I am at work right now but my wife reports that signal level is also low on TP16 (also from E*7). I checked another source through the EKB and found that there is a solar convergance today here in SoCal. I thought those happened closer to the equinox but what do I know about astrophysics?


----------



## bryan27 (Apr 1, 2002)

Only the spots using TPs 5,7,9 will be activated late tonight. TPs 1&3 are using national programming and at least 2TPs worth of channels will have to be moved to 110 before 1&3 can be transfered to spots.

As to when the 2TPs worth of channels will move. No one knows. Could be after some cities move from 110 to spots on 119 or could be after E-8 is activated at 110. In any event E* will need to upgrade all (or all with AT100) subs with a Dish-500 if they have a Dish-300. E* could really hurt itself if they don't offer a free upgrade for these subs as the majority that still have Dish-300 aren't going to pay any out of pocket expense and would drop down to AT-50 before buying another dish.


----------



## MarkA (Mar 23, 2002)

Why all AT100? It would make more sense to leave AT100 on 119 and move premiums to 110. You ALREADY need 110 for some of the premiums, and it would be less subs to upgrade, and generally "better" subs.


----------



## STXJim (Apr 22, 2002)

This is strange...
On the edge of the footprint (USVI) tp4 is reading 102 on the DP scale.


----------



## Guest (May 1, 2002)

I talked last night to a Dish CSR he stated that all of the spotbeams will be placed on transponders 1 - 9. This will explain why the transponder #4 is low.
I have noticed that since the must carry took place on Jan 1, 2002 that DISH has continually screwed with the transponder signal strength on Salt Lake City, Utah locals. The signal strength before Jan was around 88-90 signal strength on satellite 110 transponder 29. I have watched the signal strength drop all the way down to 60 - 62.
I know that it is not a dish aiming problem and simply needs to be reaimed. 
I ususally check signal strength for 119 on tp 1, 110 on tp 3, and 148 on tp2.

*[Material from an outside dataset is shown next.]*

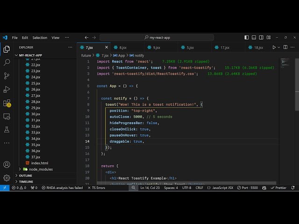
Task: Expand the OUTLINE section
Action: [26, 175]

These signal strengths have stayed exactly the same as they have been for the last 8 - 9 months. Nothing has changed.

ONLY THE SIGNAL STRENGTH ON THE TRANSPONDERS FOR THE SALT LAKE CITY LOCALS HAS CHANGED DRASTICALLY!

The locals is the main reason that I switched from DTV to DISH in the first place as DTV said that they would not have them for at least another 6 mos. or more. when I switched to DISH.

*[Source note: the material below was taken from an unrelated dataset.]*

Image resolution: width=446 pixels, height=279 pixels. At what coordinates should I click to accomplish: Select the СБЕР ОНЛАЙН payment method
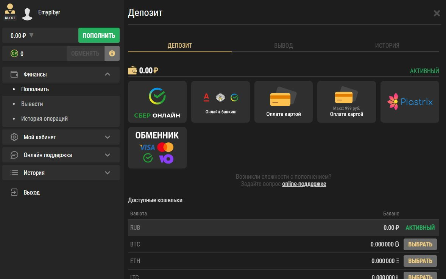(157, 101)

If they keep screwing with the locals in my DMA and I start losing signals due to the transponder low signal strengths I will drop all of my programming


----------



## Scott Greczkowski (Mar 21, 2002)

Take what the Dish CSR's tell you with a grain of salt. According the Dish Network's FCC filings the spot beams are not transponders 1 - 9.

Second the signal strangths have can and will change, (ask the folks in Alaska and Hawaii) 

Just sit back and relax, I am sure everyone will be happier when things are done, (although they have taken longer to get done then I have hoped)


----------